Variable Font Exploration
The Design Space section is built around controlled comparison. Hovering over style names morphs the specimen text between weights and widths in real time.
Transitions are smooth and continuous — there are no hard jumps between presets. This allows users to perceive the relationships between extremes rather than treating each style as an isolated option.
The interaction is intentionally narrow in scope: one text block, one axis at a time. Clarity was the goal, not abundance.
Scroll-Driven Panels
To present font weights and key typographic characteristics, we used a series of stacked panels within a pinned scroll section. As the user scrolls, panels replace one another vertically, creating a clear and linear sense of progression.
Each panel triggers its own internal text animations only when it enters view, keeping attention focused and preventing multiple elements from competing simultaneously.
Scroll direction is fully reversible. Moving backward restores previous states, reinforcing a simple principle: scroll position equals state, not sequence.
Expressive Typography Moments
Certain statements receive distinct treatment. Large typographic lines rotate through three-dimensional space as they enter the viewport — executing a full X-axis rotation before settling into place.
These moments are deployed sparingly. They punctuate the experience and nod to the experimental spirit of the source material, without turning the entire site into an effects showcase.
Collaboration and Constraints
The project was developed in close partnership with RISE2 Studio, with design and development advancing in parallel.
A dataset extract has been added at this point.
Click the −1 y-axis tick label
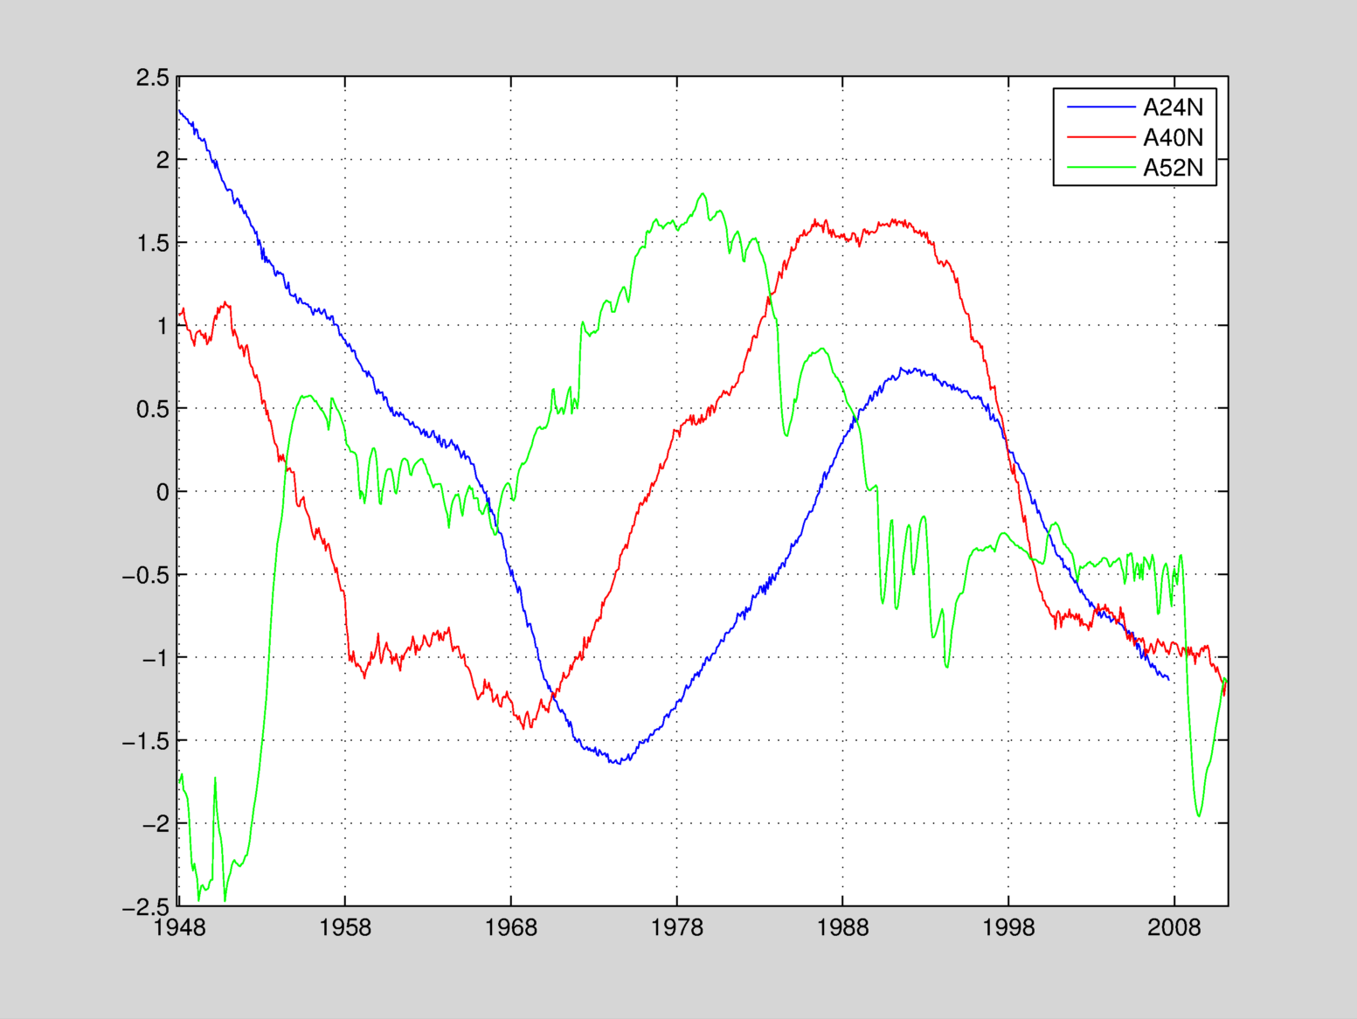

Performance considerations shaped design decisions from early on — particularly in sections involving many simultaneous animations.
The Tech Stack:
- WordPress with a custom theme and ACF for content management
- GSAP + ScrollTrigger + SplitText for all animations
- Lenis for smooth scrolling
- Splide.js for infinite marquees
- Variable fonts for real-time weight and width morphing
Motion loops and interactions pause when off-screen. Smooth scrolling is applied selectively. On mobile, interactions are simplified rather than directly replicated. Performance was treated as a first-class design constraint, not a technical afterthought.
Outcome
The Exat microsite presents typography as an active, living system rather than a static artifact. Interaction is used to reveal structure, range, and behavior — not to ornament the page.
The result is a specimen that communicates how the typeface works by letting users experience it directly.